Moyo concurred with Tozivaripi’s suggestion saying that stakeholders should target areas where men gather most.

“Because men don’t like going to clinics but if the clinic go to them, it would go a long way”, said Moyo.

In an effort to mobilize more men, ACT has implemented a project called gender norms transformation.

“With that also, we have been promoting the provision of youth friendly services. These have helped young men and youth to feel confident and safe when seeking for help,” said Moyo.

In a National HIV and AIDS Strategic Plan (2021-2025), National AIDS Council (NAC) raised concerns that HIV and AIDS prevention and treatment interventions have mostly focused on women and girls because of their vulnerability.

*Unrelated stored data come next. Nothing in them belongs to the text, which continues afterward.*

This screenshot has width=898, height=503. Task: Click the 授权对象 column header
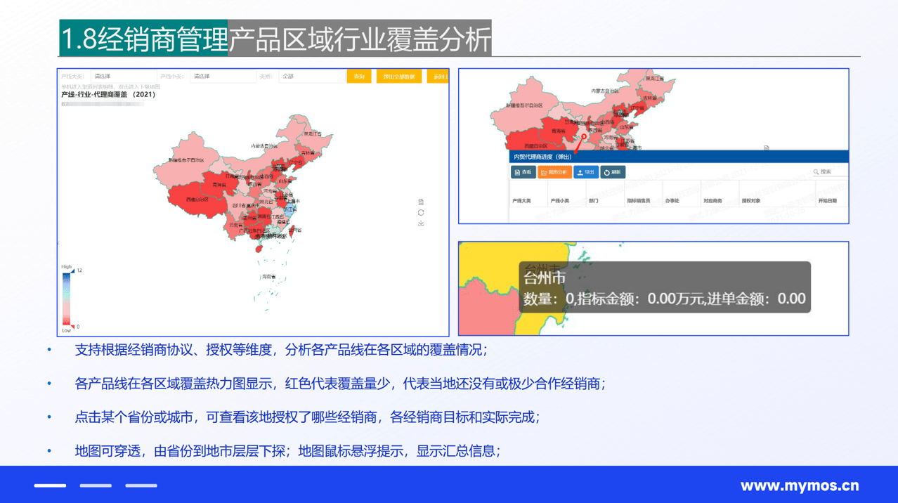[751, 201]
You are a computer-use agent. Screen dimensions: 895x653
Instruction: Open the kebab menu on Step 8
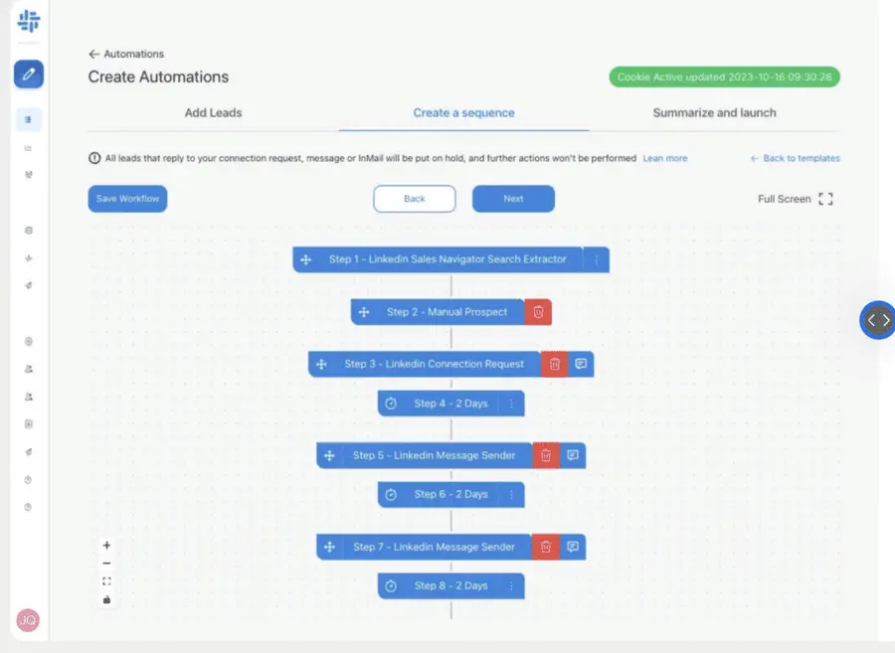[513, 585]
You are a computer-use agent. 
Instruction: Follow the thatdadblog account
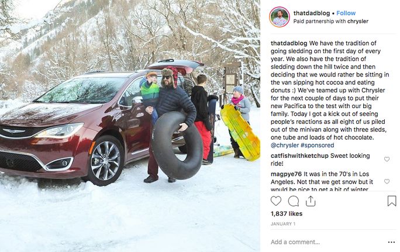(346, 13)
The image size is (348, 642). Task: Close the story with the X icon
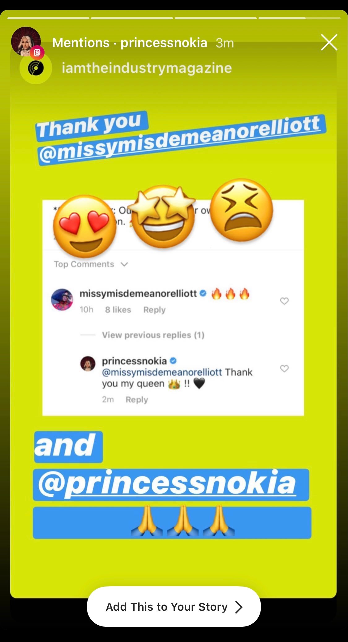[x=329, y=42]
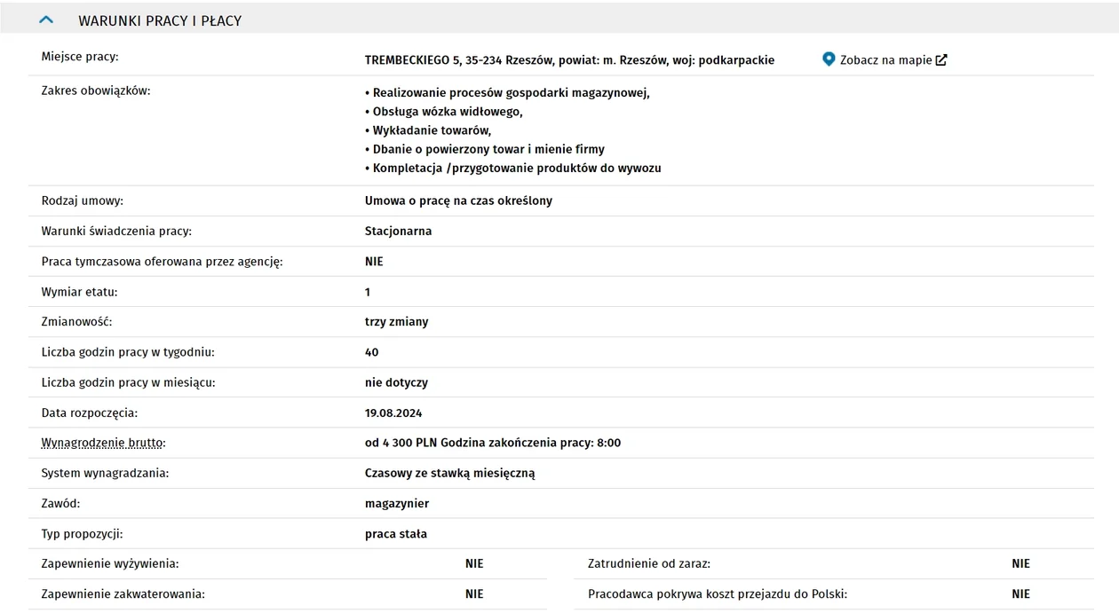Click NIE value beside Zatrudnienie od zaraz
Screen dimensions: 1119x613
pos(1020,563)
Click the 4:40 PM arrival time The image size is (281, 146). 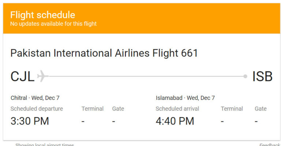(x=175, y=121)
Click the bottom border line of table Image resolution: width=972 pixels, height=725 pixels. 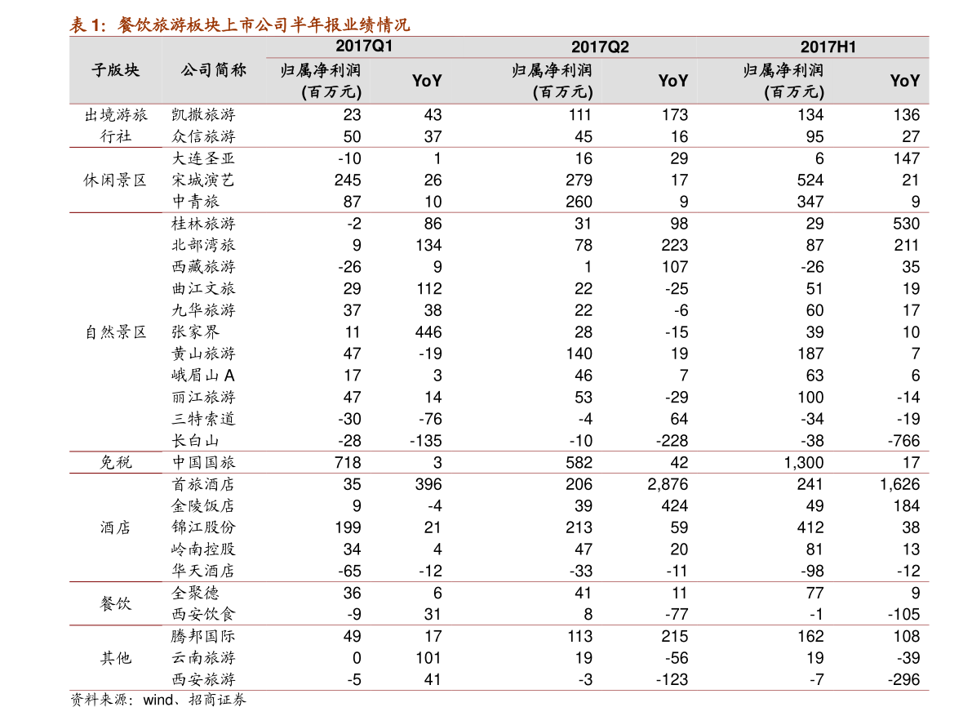point(499,691)
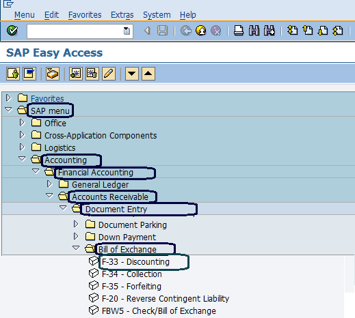Select F-33 - Discounting transaction
This screenshot has width=355, height=318.
tap(135, 262)
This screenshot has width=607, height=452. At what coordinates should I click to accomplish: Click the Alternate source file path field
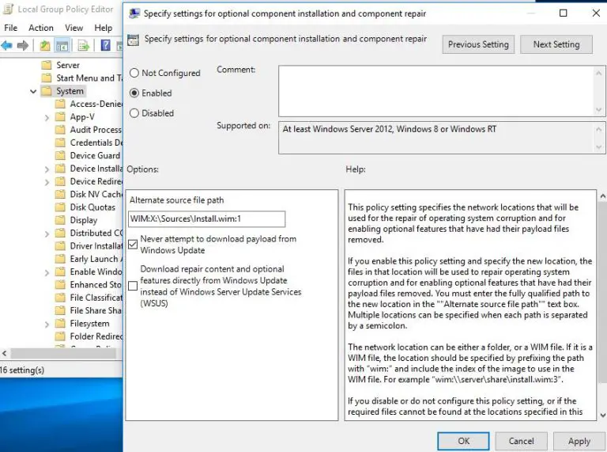point(205,218)
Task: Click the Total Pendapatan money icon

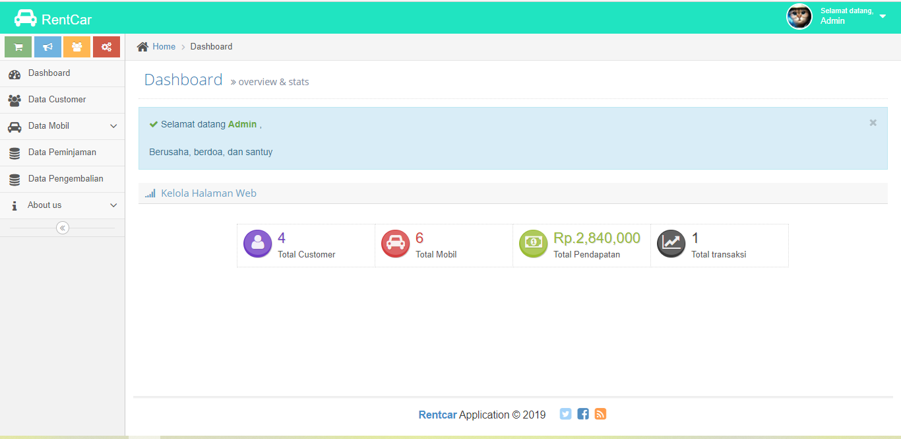Action: coord(533,244)
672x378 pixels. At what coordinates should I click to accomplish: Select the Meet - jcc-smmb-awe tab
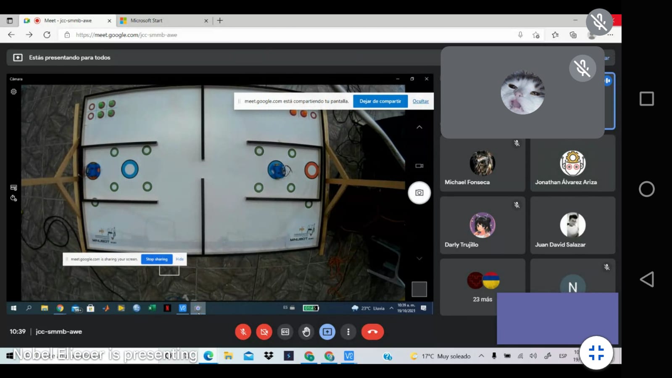click(68, 21)
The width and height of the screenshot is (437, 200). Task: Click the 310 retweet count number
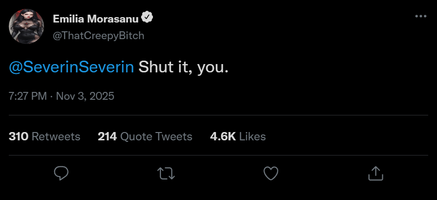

Men have received considerably less attention in the epidemic and receive less targeted HIV prevention and treatment programs.

 Zimbabwe is among the three countries that were recorded to have achieved the UNAIDS 95-95-95 target of ending HIV by 2030.

95-95-95 means 95% of the people who are living with HIV knowing their HIV status, 95% of the people who know that they are living with HIV being are on lifesaving antiretroviral treatment, and 95% of people who are on treatment being virally suppressed.

However, Chiponda believes that the country still has a long way to go to increase male involvement since stakeholders prioritise women in HIV programmes.

“We have a lot of men who have a torrid time in accepting their statuses, factors being unprofessional testing post counselling, stigma from society and work places, punitive sermons from pulpits regarding people living with HIV,” Chiponda said.

“For the past years, HIV awareness programs were mainly dominated by women living the bread half backed, so it’s high time male involvement should be appreciated and supporting male champions especially from the grassroots level (especially rural folks)”.

After his opening up in 2021, Chiponda said he has witnessed a number of men turning up to him for counselling which he offers freely since he believes that its a gift.

“From experience, l found out that by being open about my status and seeing me comfortable with it, having an undetectable viral load and sharing my journey with them does a half job of my counselling session. By the time we start talking it becomes easier for them to have self-acceptance,” Chiponda said.

“For the record, am not a trained (qualified) counsellor, but through passion and coming out l have managed to save many souls who were confused and at the verge of taking their lives.”